Set task:
Copy out the lines starting with the line that contains "The height and" and going on through the line that contains "Action: click(816, 20)", keeping every character. Leave the pictures out of your copy.

Input records:
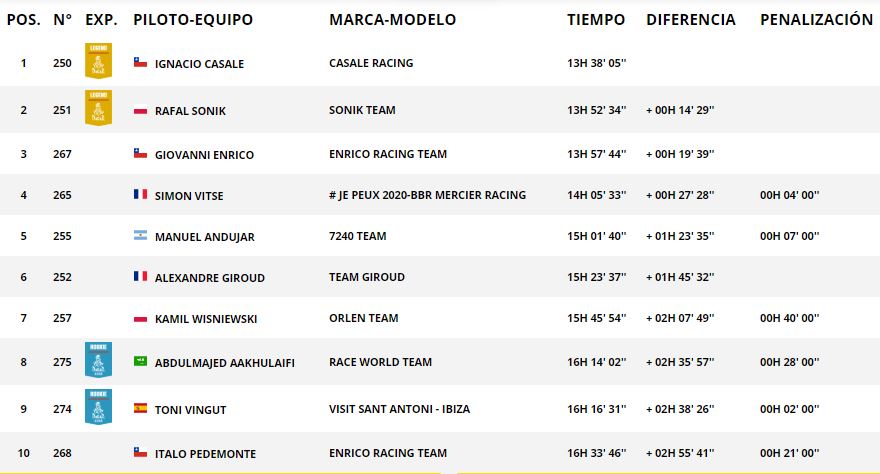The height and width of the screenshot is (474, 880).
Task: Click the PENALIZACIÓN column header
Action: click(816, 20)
==
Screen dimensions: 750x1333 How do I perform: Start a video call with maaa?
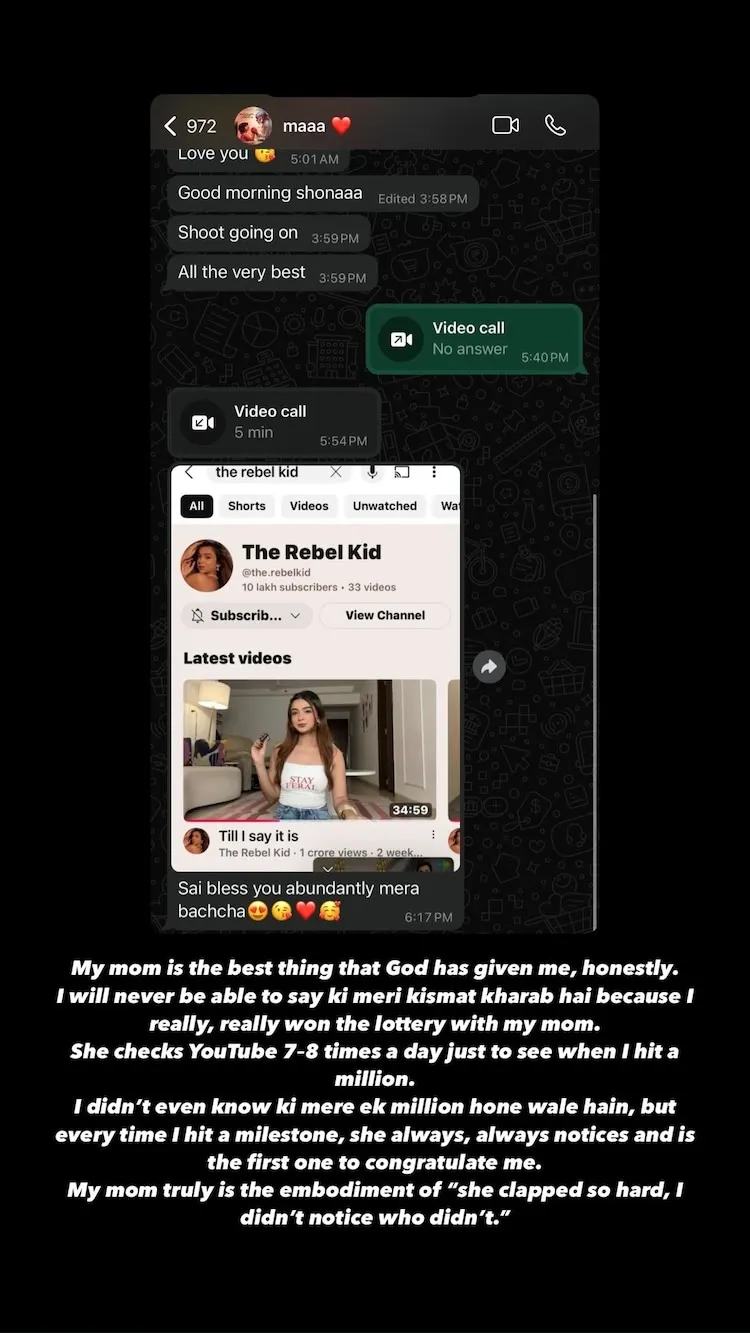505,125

The solution:
The height and width of the screenshot is (474, 880).
Task: Click the PENALIZACIÓN column header
Action: click(816, 20)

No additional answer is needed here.